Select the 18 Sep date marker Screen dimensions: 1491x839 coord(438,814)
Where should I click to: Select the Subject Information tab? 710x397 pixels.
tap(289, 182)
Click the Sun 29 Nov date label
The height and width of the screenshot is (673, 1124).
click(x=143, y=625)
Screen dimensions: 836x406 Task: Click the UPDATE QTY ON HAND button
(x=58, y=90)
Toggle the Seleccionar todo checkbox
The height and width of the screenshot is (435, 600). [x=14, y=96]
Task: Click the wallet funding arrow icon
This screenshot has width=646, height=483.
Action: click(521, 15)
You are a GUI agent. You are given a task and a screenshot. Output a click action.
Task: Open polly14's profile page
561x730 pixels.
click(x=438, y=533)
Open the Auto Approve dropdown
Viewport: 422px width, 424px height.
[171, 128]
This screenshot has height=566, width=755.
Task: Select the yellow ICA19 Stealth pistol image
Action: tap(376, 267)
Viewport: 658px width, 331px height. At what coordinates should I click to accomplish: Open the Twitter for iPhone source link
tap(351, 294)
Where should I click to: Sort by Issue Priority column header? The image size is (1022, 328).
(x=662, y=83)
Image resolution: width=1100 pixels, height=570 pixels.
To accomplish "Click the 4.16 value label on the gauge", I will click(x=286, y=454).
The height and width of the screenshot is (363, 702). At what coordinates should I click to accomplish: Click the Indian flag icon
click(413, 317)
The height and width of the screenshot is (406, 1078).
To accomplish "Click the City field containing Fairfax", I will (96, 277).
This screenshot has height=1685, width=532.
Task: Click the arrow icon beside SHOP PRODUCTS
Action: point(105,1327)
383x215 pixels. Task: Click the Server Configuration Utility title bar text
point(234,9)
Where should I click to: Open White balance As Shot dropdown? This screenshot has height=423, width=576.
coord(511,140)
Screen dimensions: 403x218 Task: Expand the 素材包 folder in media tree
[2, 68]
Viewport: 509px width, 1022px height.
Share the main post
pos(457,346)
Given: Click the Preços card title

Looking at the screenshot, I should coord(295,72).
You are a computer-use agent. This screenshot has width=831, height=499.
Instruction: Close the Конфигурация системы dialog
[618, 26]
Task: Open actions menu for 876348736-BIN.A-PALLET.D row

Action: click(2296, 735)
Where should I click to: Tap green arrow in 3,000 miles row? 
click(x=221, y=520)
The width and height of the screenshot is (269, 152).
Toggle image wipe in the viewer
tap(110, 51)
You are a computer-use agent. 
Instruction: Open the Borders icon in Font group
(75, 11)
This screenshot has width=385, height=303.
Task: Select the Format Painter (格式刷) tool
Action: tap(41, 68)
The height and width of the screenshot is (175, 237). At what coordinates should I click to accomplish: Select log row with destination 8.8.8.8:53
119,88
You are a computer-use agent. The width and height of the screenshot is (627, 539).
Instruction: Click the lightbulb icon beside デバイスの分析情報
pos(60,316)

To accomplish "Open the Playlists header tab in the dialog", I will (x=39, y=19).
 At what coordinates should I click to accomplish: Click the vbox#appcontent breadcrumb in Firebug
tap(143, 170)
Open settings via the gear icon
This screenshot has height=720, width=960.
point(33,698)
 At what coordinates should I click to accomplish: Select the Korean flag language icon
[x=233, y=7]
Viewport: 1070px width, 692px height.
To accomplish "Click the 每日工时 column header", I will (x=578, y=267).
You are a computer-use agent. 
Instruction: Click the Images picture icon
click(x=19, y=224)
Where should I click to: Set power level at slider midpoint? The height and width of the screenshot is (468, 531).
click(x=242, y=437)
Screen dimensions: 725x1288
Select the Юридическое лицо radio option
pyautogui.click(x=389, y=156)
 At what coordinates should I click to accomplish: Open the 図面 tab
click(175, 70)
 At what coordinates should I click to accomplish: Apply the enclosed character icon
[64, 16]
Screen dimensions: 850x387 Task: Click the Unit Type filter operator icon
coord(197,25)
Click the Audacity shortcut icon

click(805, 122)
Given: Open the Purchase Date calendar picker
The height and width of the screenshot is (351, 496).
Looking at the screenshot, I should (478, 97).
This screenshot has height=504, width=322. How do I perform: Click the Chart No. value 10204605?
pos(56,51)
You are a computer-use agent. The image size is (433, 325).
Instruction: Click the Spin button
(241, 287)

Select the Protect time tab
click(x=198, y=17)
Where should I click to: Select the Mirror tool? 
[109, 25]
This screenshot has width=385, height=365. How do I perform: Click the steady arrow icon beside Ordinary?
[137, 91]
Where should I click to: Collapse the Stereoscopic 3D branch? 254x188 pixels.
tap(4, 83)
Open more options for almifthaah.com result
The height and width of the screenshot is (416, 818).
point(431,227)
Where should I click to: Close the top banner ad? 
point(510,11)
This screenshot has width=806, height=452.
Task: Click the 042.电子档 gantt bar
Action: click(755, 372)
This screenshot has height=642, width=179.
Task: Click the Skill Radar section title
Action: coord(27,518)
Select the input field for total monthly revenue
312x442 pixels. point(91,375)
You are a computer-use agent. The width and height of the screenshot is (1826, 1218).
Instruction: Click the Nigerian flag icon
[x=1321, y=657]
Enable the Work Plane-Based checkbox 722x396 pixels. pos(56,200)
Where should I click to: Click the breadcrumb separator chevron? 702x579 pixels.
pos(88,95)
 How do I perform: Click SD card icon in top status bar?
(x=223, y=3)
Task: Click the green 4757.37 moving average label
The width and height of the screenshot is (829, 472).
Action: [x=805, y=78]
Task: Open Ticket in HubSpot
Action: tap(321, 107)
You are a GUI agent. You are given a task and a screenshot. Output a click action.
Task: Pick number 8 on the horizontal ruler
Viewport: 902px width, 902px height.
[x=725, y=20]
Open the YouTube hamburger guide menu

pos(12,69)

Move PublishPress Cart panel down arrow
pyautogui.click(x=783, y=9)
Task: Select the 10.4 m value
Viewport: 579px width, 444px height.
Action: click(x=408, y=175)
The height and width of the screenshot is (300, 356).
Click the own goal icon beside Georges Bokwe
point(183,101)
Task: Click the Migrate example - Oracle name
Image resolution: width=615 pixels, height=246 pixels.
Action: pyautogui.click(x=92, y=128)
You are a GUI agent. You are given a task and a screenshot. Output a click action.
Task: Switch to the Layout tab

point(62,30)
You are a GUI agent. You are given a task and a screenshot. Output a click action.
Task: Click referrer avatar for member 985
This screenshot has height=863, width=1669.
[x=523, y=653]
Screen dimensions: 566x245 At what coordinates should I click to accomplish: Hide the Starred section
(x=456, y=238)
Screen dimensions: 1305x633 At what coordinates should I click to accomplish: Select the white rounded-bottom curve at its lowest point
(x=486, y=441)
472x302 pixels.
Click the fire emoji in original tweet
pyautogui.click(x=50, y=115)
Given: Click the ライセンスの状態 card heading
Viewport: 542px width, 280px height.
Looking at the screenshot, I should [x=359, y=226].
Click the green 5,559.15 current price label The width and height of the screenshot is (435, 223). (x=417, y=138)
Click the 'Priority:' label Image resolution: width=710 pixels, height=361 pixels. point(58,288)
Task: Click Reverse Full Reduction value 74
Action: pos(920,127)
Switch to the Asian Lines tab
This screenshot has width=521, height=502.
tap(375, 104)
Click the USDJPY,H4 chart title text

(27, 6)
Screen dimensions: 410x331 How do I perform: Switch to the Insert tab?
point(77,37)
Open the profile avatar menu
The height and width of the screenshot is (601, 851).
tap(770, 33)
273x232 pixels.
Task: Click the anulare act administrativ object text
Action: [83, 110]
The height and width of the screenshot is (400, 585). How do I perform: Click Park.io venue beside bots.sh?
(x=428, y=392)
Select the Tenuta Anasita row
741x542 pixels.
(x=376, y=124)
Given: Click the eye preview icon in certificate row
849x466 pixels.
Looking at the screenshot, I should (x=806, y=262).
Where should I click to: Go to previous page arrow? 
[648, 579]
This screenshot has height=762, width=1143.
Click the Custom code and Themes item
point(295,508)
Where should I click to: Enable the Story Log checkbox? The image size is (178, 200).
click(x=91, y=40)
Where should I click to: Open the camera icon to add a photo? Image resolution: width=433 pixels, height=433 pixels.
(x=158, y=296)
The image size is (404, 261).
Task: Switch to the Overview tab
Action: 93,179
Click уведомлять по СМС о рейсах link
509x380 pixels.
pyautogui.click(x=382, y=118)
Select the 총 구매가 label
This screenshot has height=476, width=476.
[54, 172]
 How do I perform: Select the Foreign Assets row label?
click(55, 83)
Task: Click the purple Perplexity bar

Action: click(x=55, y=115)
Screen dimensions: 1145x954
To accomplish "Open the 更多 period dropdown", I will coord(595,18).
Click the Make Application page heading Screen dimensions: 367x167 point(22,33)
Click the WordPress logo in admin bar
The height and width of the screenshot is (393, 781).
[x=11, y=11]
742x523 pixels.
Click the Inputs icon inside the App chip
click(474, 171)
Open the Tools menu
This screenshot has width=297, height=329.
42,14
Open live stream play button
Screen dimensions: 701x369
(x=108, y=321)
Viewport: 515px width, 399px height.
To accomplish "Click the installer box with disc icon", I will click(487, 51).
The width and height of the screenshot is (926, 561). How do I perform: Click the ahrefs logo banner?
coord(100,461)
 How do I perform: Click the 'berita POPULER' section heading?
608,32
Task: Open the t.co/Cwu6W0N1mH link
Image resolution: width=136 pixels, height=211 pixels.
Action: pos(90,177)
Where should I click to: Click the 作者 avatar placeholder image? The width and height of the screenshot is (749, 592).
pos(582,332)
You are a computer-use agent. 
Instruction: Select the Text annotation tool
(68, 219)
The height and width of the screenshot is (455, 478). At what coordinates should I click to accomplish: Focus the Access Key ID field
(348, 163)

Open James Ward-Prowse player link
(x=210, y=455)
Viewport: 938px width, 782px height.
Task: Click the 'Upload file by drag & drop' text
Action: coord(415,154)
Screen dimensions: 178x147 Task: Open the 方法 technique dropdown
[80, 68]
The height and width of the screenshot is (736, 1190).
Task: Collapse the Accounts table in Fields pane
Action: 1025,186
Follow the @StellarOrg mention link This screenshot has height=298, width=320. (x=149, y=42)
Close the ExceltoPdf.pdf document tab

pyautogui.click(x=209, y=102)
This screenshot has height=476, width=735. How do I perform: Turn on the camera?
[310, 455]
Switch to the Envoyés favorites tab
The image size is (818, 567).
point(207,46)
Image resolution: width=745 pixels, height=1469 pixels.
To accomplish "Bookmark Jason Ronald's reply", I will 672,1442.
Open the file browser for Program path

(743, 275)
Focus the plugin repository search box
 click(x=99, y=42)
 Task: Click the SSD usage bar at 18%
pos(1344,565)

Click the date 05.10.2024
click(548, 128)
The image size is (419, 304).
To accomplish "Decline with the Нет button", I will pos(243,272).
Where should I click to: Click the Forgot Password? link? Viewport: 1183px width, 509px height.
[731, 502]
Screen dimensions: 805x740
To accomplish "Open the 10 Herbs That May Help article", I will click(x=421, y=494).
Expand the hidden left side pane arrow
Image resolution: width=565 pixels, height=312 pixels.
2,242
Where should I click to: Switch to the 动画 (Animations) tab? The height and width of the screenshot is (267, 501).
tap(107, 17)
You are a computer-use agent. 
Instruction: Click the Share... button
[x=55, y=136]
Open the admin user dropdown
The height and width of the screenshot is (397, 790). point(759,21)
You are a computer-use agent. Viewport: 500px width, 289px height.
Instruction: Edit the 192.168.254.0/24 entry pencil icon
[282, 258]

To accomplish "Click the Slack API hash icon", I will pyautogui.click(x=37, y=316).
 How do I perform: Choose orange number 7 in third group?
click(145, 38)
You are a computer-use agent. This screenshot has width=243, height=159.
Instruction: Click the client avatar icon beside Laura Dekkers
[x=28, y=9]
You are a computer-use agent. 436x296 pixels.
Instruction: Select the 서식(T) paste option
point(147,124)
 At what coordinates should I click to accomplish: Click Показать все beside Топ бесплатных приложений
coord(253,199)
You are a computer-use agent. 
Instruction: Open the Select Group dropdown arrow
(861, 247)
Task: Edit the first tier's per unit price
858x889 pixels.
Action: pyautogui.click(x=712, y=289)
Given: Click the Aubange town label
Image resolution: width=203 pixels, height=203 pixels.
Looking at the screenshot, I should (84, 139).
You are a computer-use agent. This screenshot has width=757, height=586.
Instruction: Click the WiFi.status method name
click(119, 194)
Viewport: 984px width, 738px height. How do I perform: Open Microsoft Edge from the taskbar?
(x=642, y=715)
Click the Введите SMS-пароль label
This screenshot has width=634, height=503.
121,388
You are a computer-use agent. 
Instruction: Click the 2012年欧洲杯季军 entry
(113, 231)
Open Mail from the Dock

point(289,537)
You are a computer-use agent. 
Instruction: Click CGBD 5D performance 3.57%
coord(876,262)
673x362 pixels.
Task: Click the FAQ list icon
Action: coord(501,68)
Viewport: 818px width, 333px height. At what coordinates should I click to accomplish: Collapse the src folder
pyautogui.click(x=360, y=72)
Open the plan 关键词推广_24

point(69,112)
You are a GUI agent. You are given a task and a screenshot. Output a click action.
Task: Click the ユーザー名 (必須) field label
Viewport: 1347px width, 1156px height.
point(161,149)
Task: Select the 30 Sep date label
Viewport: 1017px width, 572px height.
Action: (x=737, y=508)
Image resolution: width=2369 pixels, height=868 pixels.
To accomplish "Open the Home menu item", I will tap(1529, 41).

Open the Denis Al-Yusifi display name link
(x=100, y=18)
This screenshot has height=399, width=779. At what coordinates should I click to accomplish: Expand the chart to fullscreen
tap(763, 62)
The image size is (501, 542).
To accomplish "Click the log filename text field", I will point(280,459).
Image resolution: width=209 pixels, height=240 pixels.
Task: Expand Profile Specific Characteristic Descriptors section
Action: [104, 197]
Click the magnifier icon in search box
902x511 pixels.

****************************************

#### About this exercise:
From the listing above, return the lines starting at the one with "Given: Open the Purchase Date calendar picker" and ending at the one with "is (1826, 1218).", both kept, exactly as they appear and nothing more.

#### Task answer:
Given: Open the Purchase Date calendar picker
The height and width of the screenshot is (351, 496).
Looking at the screenshot, I should (478, 97).
This screenshot has height=504, width=322. How do I perform: Click the Chart No. value 10204605?
pos(56,51)
You are a computer-use agent. The image size is (433, 325).
Instruction: Click the Spin button
(241, 287)

Select the Protect time tab
click(x=198, y=17)
Where should I click to: Select the Mirror tool? 
[109, 25]
This screenshot has width=385, height=365. How do I perform: Click the steady arrow icon beside Ordinary?
[137, 91]
Where should I click to: Collapse the Stereoscopic 3D branch? 254x188 pixels.
tap(4, 83)
Open more options for almifthaah.com result
The height and width of the screenshot is (416, 818).
point(431,227)
Where should I click to: Close the top banner ad? 
point(510,11)
This screenshot has width=806, height=452.
Task: Click the 042.电子档 gantt bar
Action: click(755, 372)
This screenshot has height=642, width=179.
Task: Click the Skill Radar section title
Action: coord(27,518)
Select the input field for total monthly revenue
312x442 pixels. point(91,375)
You are a computer-use agent. The width and height of the screenshot is (1826, 1218).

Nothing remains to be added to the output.